### [Text section]
- iBhayi iBhayi iBhayi
- Coordinates: 33°52′19″S 25°34′16″E﻿ / ﻿33.872°S 25.571°E
- Country: South Africa
- Province: Eastern Cape
- Municipality: Nelson Mandela Bay

Area
- • Total: 36.06 km^{2} (13.92 sq mi)

Population (2011)
- • Total: 237,799
- • Density: 6,595/km^{2} (17,080/sq mi)

Racial makeup (2011)
- • Black African: 98.6%
- • Coloured: 0.9%
- • Indian/Asian: 0.1%
- • White: 0.1%
- • Other: 0.3%

First languages (2011)
- • Xhosa: 91.5%
- • English: 3.4%
- • Afrikaans: 1.5%
- • Other: 3.5%
- Time zone: UTC+2 (SAST)
- Postal code (street): 6001

= Ibhayi =

Township in the Eastern Cape, South Africa

iBhayi is a large township near Gqeberha, South Africa. It is the largest township in the Eastern Cape province and the ninth largest in South Africa after Mitchells Plain near Cape Town in the Western Cape.

In January 2023 a residential home in the iBhayi township of KwaZakhele was the scene of the 2023 Gqeberha mass shooting.

==Etymology==
iBhayi (sometimes eBhayi) is a Xhosa word meaning "the bay". Although iBhayi is the name used for the collection of predominantly black townships north of Gqeberha, it is also used as a name for the city amongst Xhosa-speaking people.

### [Stored data entries]
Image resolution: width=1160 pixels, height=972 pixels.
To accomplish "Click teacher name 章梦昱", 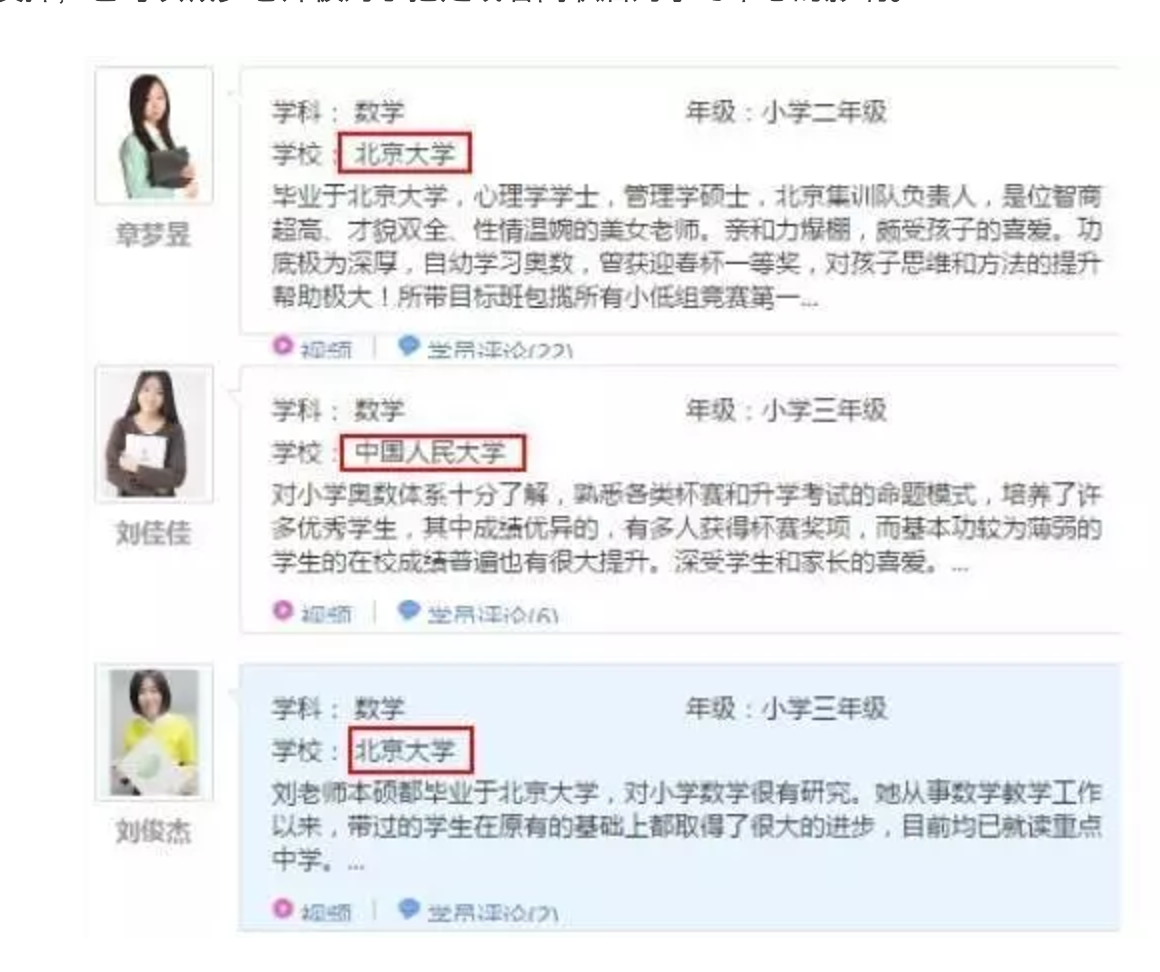I will (x=153, y=235).
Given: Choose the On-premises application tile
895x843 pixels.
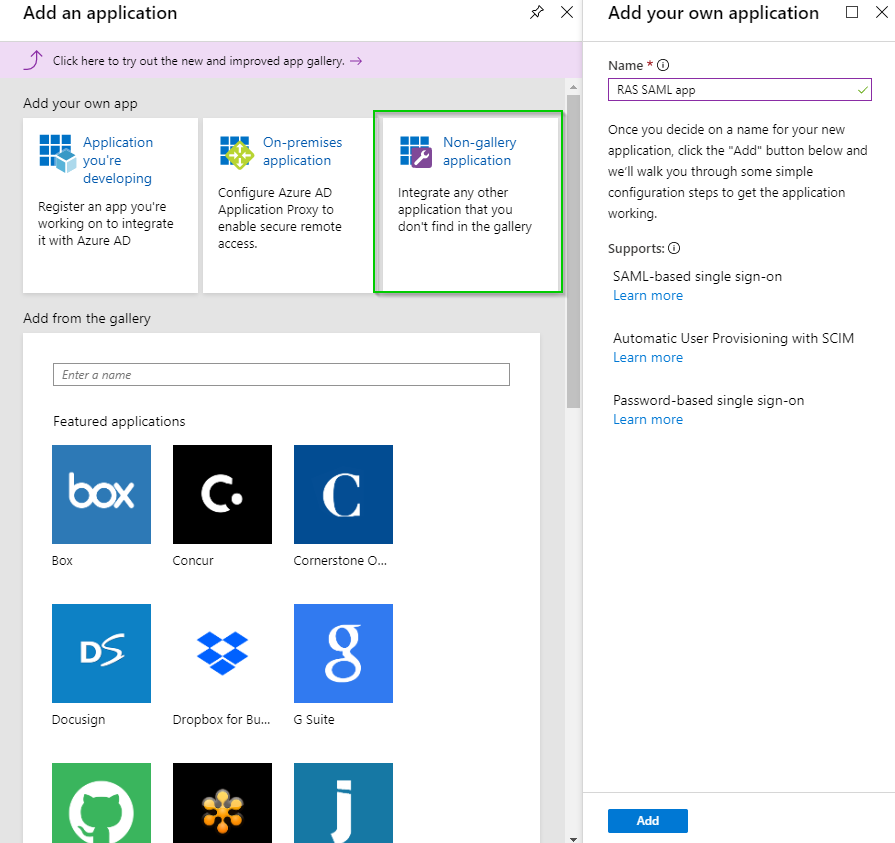Looking at the screenshot, I should click(288, 204).
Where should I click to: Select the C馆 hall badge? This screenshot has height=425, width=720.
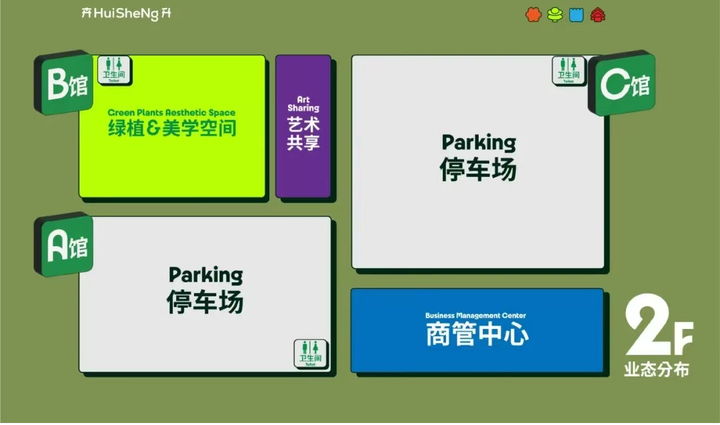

### [Problem details]
Please continue the iBhayi text from the point where it stops. The entries are separate material from the iBhayi text.

### [Task answer]
==Geography==
iBhayi is a collection of predominantly black townships situated north of the city of Gqeberha, similar to how Soweto, south-west of Johannesburg is also a collection of predominantly black townships.

Most of iBhayi lies east of the R75 except for its northern extensions of KwaDwesi, New KwaDwesi and Masibulele which lie west of the R75.

iBhayi is surrounded by the predominantly Coloured township of Bethelsdorp and the neighbourhood of Algoa Park in the west, Redhouse and Perseverance in the north-east, Swartkops in the east and Deal Party in the south-east.

The main roads in iBhayi are the R75 to Uitenhage and Despatch in the north and Gqeberha in the south and the R367/M19 to Despatch in the north and Swartkops in the south.

New Brighton has been in existence since the region was still farmland and is one of the biggest and oldest settled townships in Ibhayi, while KwaMagxaki township, which was established in 1985, is the second-highest income black suburb. KwaMagxaki is home to a diversified group of professionals, businesspeople and civil servants.

==Subdivisions==
- Joe Slovo
- KwaDwesi / New KwaDwesi
- KwaMagxaki
- KwaZakhele
- Masibulele
- New Brighton
- Soweto on Sea
- Struandale Industrial
- Zwide
- Motherwell
The Ubuntu Education Fund is based in Zwide, and operates a community centre which opened in 2010.

==Industries==
The Struandale industrial area is a popular industrial node in Nelson Mandela Bay located east of New Brighton and is often considered part of New Brighton.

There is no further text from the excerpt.